Date Prev | Date Next | Date Index | Thread Index | Author Index | Historical

Re: Very peculiar Telnet probing (possibly spoofed?)

  • From: Chris Brenton
  • Date: Thu Sep 09 06:25:11 2004

On Thu, 2004-09-09 at 01:48, Jeff Kell wrote:
>
> I suspect but cannot prove 
> that the packets are being spoofed as we are dropping (not resetting) 
> the probes, yet they continue.  There are repeated probes from the same 
> IP address for about 15-20 minutes or more, then it moves along, but the 
> resulting router logs blocking them looks initially random (from SE Asia 
> sites). 

Could be an idle scan. If so, that would mean each of these sources are
just quiet hosts being leveraged by the real attacker.

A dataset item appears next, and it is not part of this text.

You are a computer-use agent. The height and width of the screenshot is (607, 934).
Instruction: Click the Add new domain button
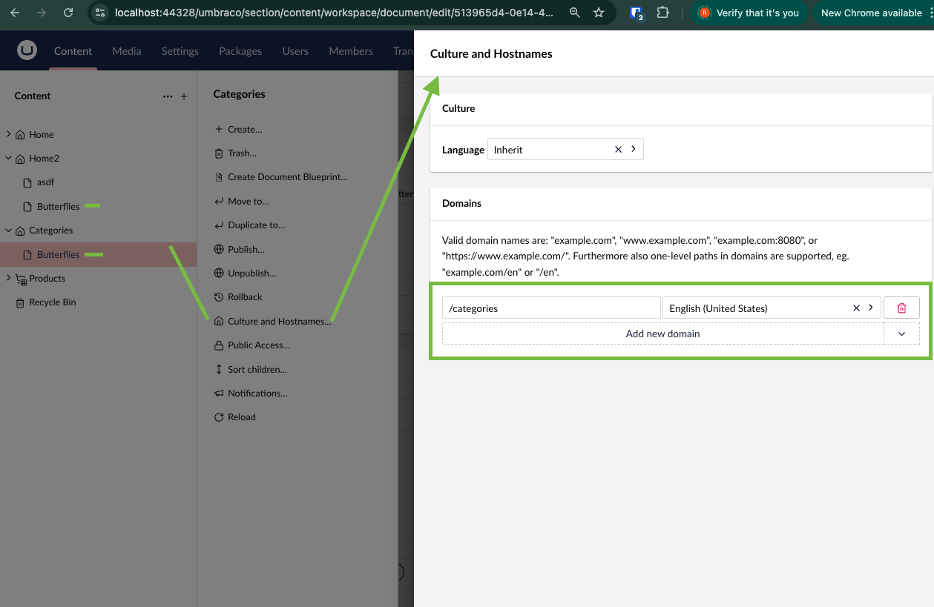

Easiest way to tell is to return a SYN/ACK and look for TTL variances
between the original SYN and the resulting ACK. My experience has been
you all also see discrepancies in the IP ID. The SYN packets will be
non-predictable while the ACK packets will be predictable.

If it is an idle scan, the only way (I'm aware of) to identify the real
attacker is to work with the admin for the source IP. They'll see some
IP address probing the source IP at about the same interval you are
seeing the probes. _That_ source IP is the one you want to go after.

HTH,
Chris